* _Goal of the exercise_
Convert the rows below into a JSON list of strings, one string per line, with blank lines left out.

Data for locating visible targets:
- - - -
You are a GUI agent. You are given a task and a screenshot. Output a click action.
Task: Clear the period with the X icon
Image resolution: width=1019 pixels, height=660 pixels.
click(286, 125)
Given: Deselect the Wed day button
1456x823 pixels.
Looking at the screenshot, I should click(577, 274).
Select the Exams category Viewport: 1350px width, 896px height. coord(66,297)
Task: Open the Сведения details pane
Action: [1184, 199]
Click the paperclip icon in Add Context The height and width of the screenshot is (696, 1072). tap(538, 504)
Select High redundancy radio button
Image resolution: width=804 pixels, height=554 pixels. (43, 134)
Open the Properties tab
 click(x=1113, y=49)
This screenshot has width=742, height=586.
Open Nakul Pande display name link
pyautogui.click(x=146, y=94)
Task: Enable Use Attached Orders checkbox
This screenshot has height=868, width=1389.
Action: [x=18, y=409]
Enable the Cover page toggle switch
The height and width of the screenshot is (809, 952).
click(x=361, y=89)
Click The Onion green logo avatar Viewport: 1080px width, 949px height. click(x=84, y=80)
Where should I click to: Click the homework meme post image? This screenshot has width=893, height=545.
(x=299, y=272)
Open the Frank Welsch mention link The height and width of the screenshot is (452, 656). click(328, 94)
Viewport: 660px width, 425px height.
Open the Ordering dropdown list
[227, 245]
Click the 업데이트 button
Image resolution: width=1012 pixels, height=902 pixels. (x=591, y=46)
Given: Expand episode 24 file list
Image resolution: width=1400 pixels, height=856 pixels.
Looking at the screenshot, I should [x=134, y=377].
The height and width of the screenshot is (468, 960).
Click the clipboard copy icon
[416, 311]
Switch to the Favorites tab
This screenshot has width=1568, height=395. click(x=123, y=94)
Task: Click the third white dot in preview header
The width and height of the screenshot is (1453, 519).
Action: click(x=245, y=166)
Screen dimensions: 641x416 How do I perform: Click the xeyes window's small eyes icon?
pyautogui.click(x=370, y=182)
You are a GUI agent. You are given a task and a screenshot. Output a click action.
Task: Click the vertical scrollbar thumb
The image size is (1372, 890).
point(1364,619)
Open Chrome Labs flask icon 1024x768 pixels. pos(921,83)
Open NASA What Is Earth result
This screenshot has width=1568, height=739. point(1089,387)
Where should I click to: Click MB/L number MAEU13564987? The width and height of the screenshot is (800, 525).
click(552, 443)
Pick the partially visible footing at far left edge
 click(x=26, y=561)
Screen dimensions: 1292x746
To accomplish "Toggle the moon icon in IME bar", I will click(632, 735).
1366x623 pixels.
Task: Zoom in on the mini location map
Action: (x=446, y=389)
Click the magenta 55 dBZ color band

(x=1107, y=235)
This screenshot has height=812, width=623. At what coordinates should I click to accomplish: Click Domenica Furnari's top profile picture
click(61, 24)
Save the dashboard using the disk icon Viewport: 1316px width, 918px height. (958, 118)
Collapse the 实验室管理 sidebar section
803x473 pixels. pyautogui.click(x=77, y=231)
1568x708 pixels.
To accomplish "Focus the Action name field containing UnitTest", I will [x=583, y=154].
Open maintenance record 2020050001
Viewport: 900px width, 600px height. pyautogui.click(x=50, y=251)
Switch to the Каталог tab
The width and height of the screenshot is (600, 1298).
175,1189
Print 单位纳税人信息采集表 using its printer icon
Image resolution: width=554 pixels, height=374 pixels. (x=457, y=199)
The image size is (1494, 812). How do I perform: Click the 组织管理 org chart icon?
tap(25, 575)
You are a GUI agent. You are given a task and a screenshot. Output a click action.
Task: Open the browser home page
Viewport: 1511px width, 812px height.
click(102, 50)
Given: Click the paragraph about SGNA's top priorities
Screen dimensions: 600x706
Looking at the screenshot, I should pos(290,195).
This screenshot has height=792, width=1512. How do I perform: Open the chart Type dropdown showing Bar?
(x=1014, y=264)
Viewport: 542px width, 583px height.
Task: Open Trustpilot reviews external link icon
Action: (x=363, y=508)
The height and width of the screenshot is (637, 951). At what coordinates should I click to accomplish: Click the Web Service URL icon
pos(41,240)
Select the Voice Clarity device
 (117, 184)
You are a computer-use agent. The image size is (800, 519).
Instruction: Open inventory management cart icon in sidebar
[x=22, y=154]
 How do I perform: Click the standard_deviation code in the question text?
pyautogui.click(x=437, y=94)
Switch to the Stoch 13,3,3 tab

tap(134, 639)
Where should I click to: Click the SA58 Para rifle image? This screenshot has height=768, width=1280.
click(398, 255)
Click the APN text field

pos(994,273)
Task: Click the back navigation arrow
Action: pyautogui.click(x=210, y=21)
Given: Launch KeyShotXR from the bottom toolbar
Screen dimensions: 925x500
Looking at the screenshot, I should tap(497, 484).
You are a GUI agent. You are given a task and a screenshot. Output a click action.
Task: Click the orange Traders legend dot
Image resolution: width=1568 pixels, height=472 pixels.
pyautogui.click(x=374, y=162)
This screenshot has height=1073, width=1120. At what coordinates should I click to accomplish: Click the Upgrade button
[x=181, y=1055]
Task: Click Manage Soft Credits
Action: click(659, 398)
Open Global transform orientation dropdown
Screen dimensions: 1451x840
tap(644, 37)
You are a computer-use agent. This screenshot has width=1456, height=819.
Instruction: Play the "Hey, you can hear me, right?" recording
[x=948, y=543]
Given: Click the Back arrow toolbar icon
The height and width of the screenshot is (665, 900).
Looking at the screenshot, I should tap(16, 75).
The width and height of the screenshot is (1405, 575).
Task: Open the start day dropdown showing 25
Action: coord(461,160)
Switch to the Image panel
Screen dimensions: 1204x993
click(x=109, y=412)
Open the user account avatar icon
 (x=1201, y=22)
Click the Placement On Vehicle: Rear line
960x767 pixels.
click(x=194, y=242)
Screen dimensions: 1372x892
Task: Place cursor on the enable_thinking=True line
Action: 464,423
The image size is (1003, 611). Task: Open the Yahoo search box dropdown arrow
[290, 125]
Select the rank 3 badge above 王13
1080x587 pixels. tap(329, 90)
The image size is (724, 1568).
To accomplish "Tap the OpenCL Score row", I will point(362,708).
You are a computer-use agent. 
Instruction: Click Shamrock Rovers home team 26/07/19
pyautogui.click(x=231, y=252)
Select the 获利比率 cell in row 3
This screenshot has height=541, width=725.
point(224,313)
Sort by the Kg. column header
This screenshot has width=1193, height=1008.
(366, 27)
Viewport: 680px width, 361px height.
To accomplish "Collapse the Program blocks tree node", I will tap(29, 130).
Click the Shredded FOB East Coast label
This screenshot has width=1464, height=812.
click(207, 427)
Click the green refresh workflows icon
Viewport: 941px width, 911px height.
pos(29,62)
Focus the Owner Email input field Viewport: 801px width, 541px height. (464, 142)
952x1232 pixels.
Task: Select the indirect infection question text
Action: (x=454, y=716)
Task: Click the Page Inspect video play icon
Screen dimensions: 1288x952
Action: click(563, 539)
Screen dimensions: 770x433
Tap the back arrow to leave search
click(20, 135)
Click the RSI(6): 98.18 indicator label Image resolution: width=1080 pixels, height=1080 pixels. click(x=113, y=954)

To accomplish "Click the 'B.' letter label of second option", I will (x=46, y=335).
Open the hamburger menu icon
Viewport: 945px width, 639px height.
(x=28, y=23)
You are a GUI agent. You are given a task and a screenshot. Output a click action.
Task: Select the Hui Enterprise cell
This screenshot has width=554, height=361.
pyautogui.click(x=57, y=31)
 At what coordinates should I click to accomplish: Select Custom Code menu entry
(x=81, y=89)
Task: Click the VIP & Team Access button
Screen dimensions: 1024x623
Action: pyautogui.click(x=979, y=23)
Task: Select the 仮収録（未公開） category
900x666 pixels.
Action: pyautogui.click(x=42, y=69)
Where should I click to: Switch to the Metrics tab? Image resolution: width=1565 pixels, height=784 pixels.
- - - -
* _Task answer_
[
  "You are a GUI agent. You are given a task and a screenshot. Output a click action.",
  "Task: Clear the period with the X icon",
  "Image resolution: width=1019 pixels, height=660 pixels.",
  "click(286, 125)",
  "Given: Deselect the Wed day button",
  "1456x823 pixels.",
  "Looking at the screenshot, I should click(577, 274).",
  "Select the Exams category Viewport: 1350px width, 896px height. coord(66,297)",
  "Task: Open the Сведения details pane",
  "Action: [1184, 199]",
  "Click the paperclip icon in Add Context The height and width of the screenshot is (696, 1072). tap(538, 504)",
  "Select High redundancy radio button",
  "Image resolution: width=804 pixels, height=554 pixels. (43, 134)",
  "Open the Properties tab",
  " click(x=1113, y=49)",
  "This screenshot has width=742, height=586.",
  "Open Nakul Pande display name link",
  "pyautogui.click(x=146, y=94)",
  "Task: Enable Use Attached Orders checkbox",
  "This screenshot has height=868, width=1389.",
  "Action: [x=18, y=409]",
  "Enable the Cover page toggle switch",
  "The height and width of the screenshot is (809, 952).",
  "click(x=361, y=89)",
  "Click The Onion green logo avatar Viewport: 1080px width, 949px height. click(x=84, y=80)",
  "Where should I click to: Click the homework meme post image? This screenshot has width=893, height=545.",
  "(x=299, y=272)",
  "Open the Frank Welsch mention link The height and width of the screenshot is (452, 656). click(328, 94)",
  "Viewport: 660px width, 425px height.",
  "Open the Ordering dropdown list",
  "[227, 245]",
  "Click the 업데이트 button",
  "Image resolution: width=1012 pixels, height=902 pixels. (x=591, y=46)",
  "Given: Expand episode 24 file list",
  "Image resolution: width=1400 pixels, height=856 pixels.",
  "Looking at the screenshot, I should [x=134, y=377].",
  "The height and width of the screenshot is (468, 960).",
  "Click the clipboard copy icon",
  "[416, 311]",
  "Switch to the Favorites tab",
  "This screenshot has width=1568, height=395. click(x=123, y=94)",
  "Task: Click the third white dot in preview header",
  "The width and height of the screenshot is (1453, 519).",
  "Action: click(x=245, y=166)",
  "Screen dimensions: 641x416 How do I perform: Click the xeyes window's small eyes icon?",
  "pyautogui.click(x=370, y=182)",
  "You are a GUI agent. You are given a task and a screenshot. Output a click action.",
  "Task: Click the vertical scrollbar thumb",
  "The image size is (1372, 890).",
  "point(1364,619)",
  "Open Chrome Labs flask icon 1024x768 pixels. pos(921,83)",
  "Open NASA What Is Earth result",
  "This screenshot has width=1568, height=739. point(1089,387)",
  "Where should I click to: Click MB/L number MAEU13564987? The width and height of the screenshot is (800, 525).",
  "click(552, 443)",
  "Pick the partially visible footing at far left edge",
  " click(x=26, y=561)",
  "Screen dimensions: 1292x746",
  "To accomplish \"Toggle the moon icon in IME bar\", I will click(632, 735).",
  "1366x623 pixels.",
  "Task: Zoom in on the mini location map",
  "Action: (x=446, y=389)",
  "Click the magenta 55 dBZ color band",
  "(x=1107, y=235)",
  "This screenshot has height=812, width=623. At what coordinates should I click to accomplish: Click Domenica Furnari's top profile picture",
  "click(61, 24)",
  "Save the dashboard using the disk icon Viewport: 1316px width, 918px height. (958, 118)",
  "Collapse the 实验室管理 sidebar section",
  "803x473 pixels. pyautogui.click(x=77, y=231)",
  "1568x708 pixels.",
  "To accomplish \"Focus the Action name field containing UnitTest\", I will [x=583, y=154].",
  "Open maintenance record 2020050001",
  "Viewport: 900px width, 600px height. pyautogui.click(x=50, y=251)",
  "Switch to the Каталог tab",
  "The width and height of the screenshot is (600, 1298).",
  "175,1189",
  "Print 单位纳税人信息采集表 using its printer icon",
  "Image resolution: width=554 pixels, height=374 pixels. (x=457, y=199)",
  "The image size is (1494, 812). How do I perform: Click the 组织管理 org chart icon?",
  "tap(25, 575)",
  "You are a GUI agent. You are given a task and a screenshot. Output a click action.",
  "Task: Open the browser home page",
  "Viewport: 1511px width, 812px height.",
  "click(102, 50)",
  "Given: Click the paragraph about SGNA's top priorities",
  "Screen dimensions: 600x706",
  "Looking at the screenshot, I should pos(290,195).",
  "This screenshot has height=792, width=1512. How do I perform: Open the chart Type dropdown showing Bar?",
  "(x=1014, y=264)",
  "Viewport: 542px width, 583px height.",
  "Task: Open Trustpilot reviews external link icon",
  "Action: (x=363, y=508)",
  "The height and width of the screenshot is (637, 951). At what coordinates should I click to accomplish: Click the Web Service URL icon",
  "pos(41,240)",
  "Select the Voice Clarity device",
  " (117, 184)",
  "You are a computer-use agent. The image size is (800, 519).",
  "Instruction: Open inventory management cart icon in sidebar",
  "[x=22, y=154]",
  " How do I perform: Click the standard_deviation code in the question text?",
  "pyautogui.click(x=437, y=94)",
  "Switch to the Stoch 13,3,3 tab",
  "tap(134, 639)",
  "Where should I click to: Click the SA58 Para rifle image? This screenshot has height=768, width=1280.",
  "click(398, 255)",
  "Click the APN text field",
  "pos(994,273)",
  "Task: Click the back navigation arrow",
  "Action: pyautogui.click(x=210, y=21)",
  "Given: Launch KeyShotXR from the bottom toolbar",
  "Screen dimensions: 925x500",
  "Looking at the screenshot, I should tap(497, 484).",
  "You are a GUI agent. You are given a task and a screenshot. Output a click action.",
  "Task: Click the orange Traders legend dot",
  "Image resolution: width=1568 pixels, height=472 pixels.",
  "pyautogui.click(x=374, y=162)",
  "This screenshot has height=1073, width=1120. At what coordinates should I click to accomplish: Click the Upgrade button",
  "[x=181, y=1055]",
  "Task: Click Manage Soft Credits",
  "Action: click(659, 398)",
  "Open Global transform orientation dropdown",
  "Screen dimensions: 1451x840",
  "tap(644, 37)",
  "You are a computer-use agent. This screenshot has width=1456, height=819.",
  "Instruction: Play the \"Hey, you can hear me, right?\" recording",
  "[x=948, y=543]",
  "Given: Click the Back arrow toolbar icon",
  "The height and width of the screenshot is (665, 900).",
  "Looking at the screenshot, I should tap(16, 75).",
  "The width and height of the screenshot is (1405, 575).",
  "Task: Open the start day dropdown showing 25",
  "Action: coord(461,160)",
  "Switch to the Image panel",
  "Screen dimensions: 1204x993",
  "click(x=109, y=412)",
  "Open the user account avatar icon",
  " (x=1201, y=22)",
  "Click the Placement On Vehicle: Rear line",
  "960x767 pixels.",
  "click(x=194, y=242)",
  "Screen dimensions: 1372x892",
  "Task: Place cursor on the enable_thinking=True line",
  "Action: 464,423",
  "The image size is (1003, 611). Task: Open the Yahoo search box dropdown arrow",
  "[290, 125]",
  "Select the rank 3 badge above 王13",
  "1080x587 pixels. tap(329, 90)",
  "The image size is (724, 1568).",
  "To accomplish \"Tap the OpenCL Score row\", I will point(362,708).",
  "You are a computer-use agent. ",
  "Instruction: Click Shamrock Rovers home team 26/07/19",
  "pyautogui.click(x=231, y=252)",
  "Select the 获利比率 cell in row 3",
  "This screenshot has height=541, width=725.",
  "point(224,313)",
  "Sort by the Kg. column header",
  "This screenshot has width=1193, height=1008.",
  "(366, 27)",
  "Viewport: 680px width, 361px height.",
  "To accomplish \"Collapse the Program blocks tree node\", I will tap(29, 130).",
  "Click the Shredded FOB East Coast label",
  "This screenshot has width=1464, height=812.",
  "click(207, 427)",
  "Click the green refresh workflows icon",
  "Viewport: 941px width, 911px height.",
  "pos(29,62)",
  "Focus the Owner Email input field Viewport: 801px width, 541px height. (464, 142)",
  "952x1232 pixels.",
  "Task: Select the indirect infection question text",
  "Action: (x=454, y=716)",
  "Task: Click the Page Inspect video play icon",
  "Screen dimensions: 1288x952",
  "Action: click(563, 539)",
  "Screen dimensions: 770x433",
  "Tap the back arrow to leave search",
  "click(20, 135)",
  "Click the RSI(6): 98.18 indicator label Image resolution: width=1080 pixels, height=1080 pixels. click(x=113, y=954)",
  "To accomplish \"Click the 'B.' letter label of second option\", I will (x=46, y=335).",
  "Open the hamburger menu icon",
  "Viewport: 945px width, 639px height.",
  "(x=28, y=23)",
  "You are a GUI agent. You are given a task and a screenshot. Output a click action.",
  "Task: Select the Hui Enterprise cell",
  "This screenshot has width=554, height=361.",
  "pyautogui.click(x=57, y=31)",
  " At what coordinates should I click to accomplish: Select Custom Code menu entry",
  "(x=81, y=89)",
  "Task: Click the VIP & Team Access button",
  "Screen dimensions: 1024x623",
  "Action: pyautogui.click(x=979, y=23)",
  "Task: Select the 仮収録（未公開） category",
  "900x666 pixels.",
  "Action: pyautogui.click(x=42, y=69)",
  "Where should I click to: Switch to the Metrics tab? Image resolution: width=1565 pixels, height=784 pixels."
]